Multidisciplinary Care Framework
The National Academies of Science, Engineering, and Medicine (NASEM) 2024 guidelines emphasize that multidisciplinary care is not optional but essential, as it improves both survival and quality of life 7, 8. The care team must include neurology, pulmonology, gastroenterology, speech-language pathology, nutrition, physical therapy, occupational therapy, social work, and palliative care 8.
Key Components of Multidisciplinary Management:
Respiratory Management:
- Initiate non-invasive ventilation (NIV) when FVC falls below 80% of normal with symptoms, FVC <50% predicted, or evidence of sleep-disordered breathing 8
- Use bilevel positive airway pressure (BPAP) with backup respiratory rate for patients with bulbar impairment, as recommended by the American College of Chest Physicians 8
- Critical timing: Respiratory assist device (RAD) placement should occur before FVC falls below 50% of predicted, and gastrostomy should be refused when FVC falls below 30% 7, 8
Nutritional Support:
- Conduct nutritional status assessment (BMI, weight loss) every 3 months to detect early malnutrition 8, 9
- For dysphagia, adapt food texture to facilitate swallowing, implement chin-tuck postural maneuvers, and use thicker liquids and semisolid foods with high water content instead of thin liquids 8, 10
- All patients with suspected bulbar dysfunction require swallow screening before initiating oral intake; those with positive screening require videofluoroscopy swallowing study (VFSS) 8, 9
- Percutaneous endoscopic gastrostomy (PEG) placement should occur before respiratory function significantly deteriorates, ideally when FVC remains >50% of predicted 8
Bulbar Symptom Management:
- First-line therapy for sialorrhea is an inexpensive oral anticholinergic medication 8
- Second-line therapy is botulinum toxin injection to salivary glands 8
Palliative Care Integration
A palliative care approach must be adopted from the time of diagnosis, not reserved for end-stage disease 7, 8, 9. Early referral to palliative services is essential because speech and communication become severely limited in later stages 8. This represents a fundamental shift from traditional models that delay palliative involvement until terminal phases.

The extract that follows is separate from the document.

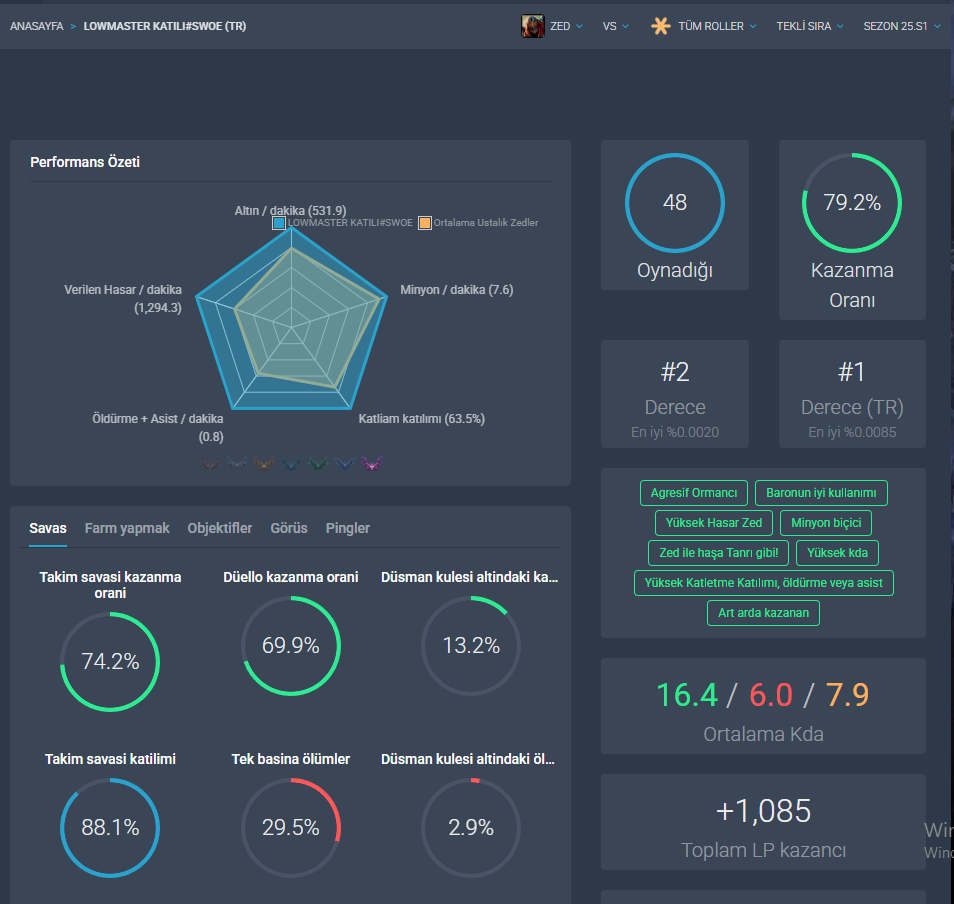Click the #1 Derece (TR) ranking card
This screenshot has width=954, height=904.
[852, 394]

The American Academy of Neurology specifically recommends establishing relationships with palliative care staff early, before communication becomes impaired 9. Initiate end-of-life discussions at specific trigger points: presence of patient distress, evolution of disease, or expressed desire of the patient to discuss these issues 8.
Critical Pitfalls to Avoid
Equipment and service delays can result in catastrophic safety risks rather than simple inconvenience 7. The rapidly progressive nature of ALS (average life expectancy 2-5 years from onset, 25-28 months for bulbar-onset) does not fit traditional reimbursement models predicated on slower timelines 7, 8. All requests for equipment and services for ALS should be considered urgent and handled expeditiously 8.

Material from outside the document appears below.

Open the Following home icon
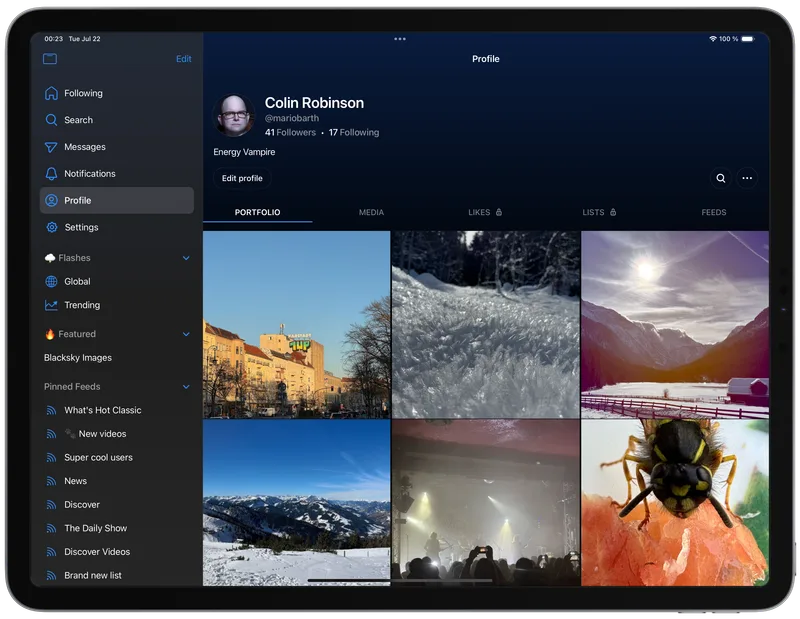This screenshot has height=619, width=800. [x=51, y=93]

Compliance with NIV is adversely affected by cognitive impairment, requiring careful assessment before implementation 8. Patients with executive dysfunction are at higher risk of falls, choking episodes, and injuries 8.
Late palliative care referral negatively impacts patient outcomes 8. Access to palliative care and hospice services should occur early in the disease course, not when death is imminent 8.
Prognosis and Disease Course
Bulbar-onset ALS has significantly worse outcomes compared to spinal-onset, with median survival of 28 months versus 44 months for spinal-onset patients with dysphagia 8. Aspiration pneumonia occurs in 11.4-13% of bulbar ALS cases and represents a leading cause of mortality 8. There is currently no cure for ALS, and approximately 90% of cases are sporadic without a known genetic mutation 7.